- Reading passage
======

Recent reports suggest that the domestic economy has continued its expansion through May, though most indicators point to slower growth compared with previous years. Nonresidential construction and energy infrastructure spending remain strong, as construction contractors such as  Emcor (EME),  Fluor (FLR),  Chicago Bridge & Iron (CBI), and  Jacobs Engineering (JEC) continue to rack up solid gains in backlog. The American Institute of Architects' Architectural Billings Index (ABI), a leading indicator for nonresidential construction spending, as well as global orders for refinery work and liquefied natural-gas terminals suggest that infrastructure construction demand should remain healthy through 2007.

That said, we note that recent ABI readings--though still indicating an increase in billings--have fallen from the higher measures posted in January and late last year. Inquiries for new nonresidential construction projects have improved recently, but given the prospects of slower economic growth, we remain cautious in extrapolating the current strength beyond next year, which some stock prices for construction contractors seemingly imply. And while the energy construction cycle may have comparatively longer legs, we think some of the names tied to that trend are also reaching rather rich price levels (see the table below).

Residential construction spending and the housing market in general continue to languish, which could be contributing to the weakness we're seeing in the domestic airline market, as consumers are becoming increasingly resistant to fare increases (perhaps most have already tapped their housing ATM). Pricing conditions in the domestic market could even deteriorate further, as upstarts such as Skybus and Virgin America add seats to the system and as carriers such as  Continental (CAL) and  Alaska (ALK) engage in aggressive pricing to defend their turf. Ultimately, we think these capacity additions will pressure domestic yields and load factors, thereby damping the industry's fledgling recovery.

======

- Data extract

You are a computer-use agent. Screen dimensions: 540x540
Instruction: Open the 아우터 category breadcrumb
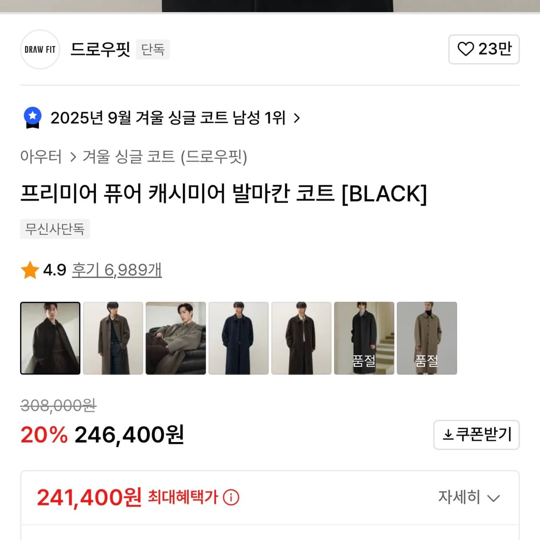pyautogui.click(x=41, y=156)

======

- Exercises to complete
1/ Write out the economic commentary starting with "Recent reports suggest" and going on through "healthy through 2007.", swapping "Emcor" for "Granite".
2/ In the economic commentary, which index is called a leading indicator for nonresidential construction spending?

- Replies
1/
Recent reports suggest that the domestic economy has continued its expansion through May, though most indicators point to slower growth compared with previous years. Nonresidential construction and energy infrastructure spending remain strong, as construction contractors such as  Granite (EME),  Fluor (FLR),  Chicago Bridge & Iron (CBI), and  Jacobs Engineering (JEC) continue to rack up solid gains in backlog. The American Institute of Architects' Architectural Billings Index (ABI), a leading indicator for nonresidential construction spending, as well as global orders for refinery work and liquefied natural-gas terminals suggest that infrastructure construction demand should remain healthy through 2007.

2/ The American Institute of Architects' Architectural Billings Index (ABI).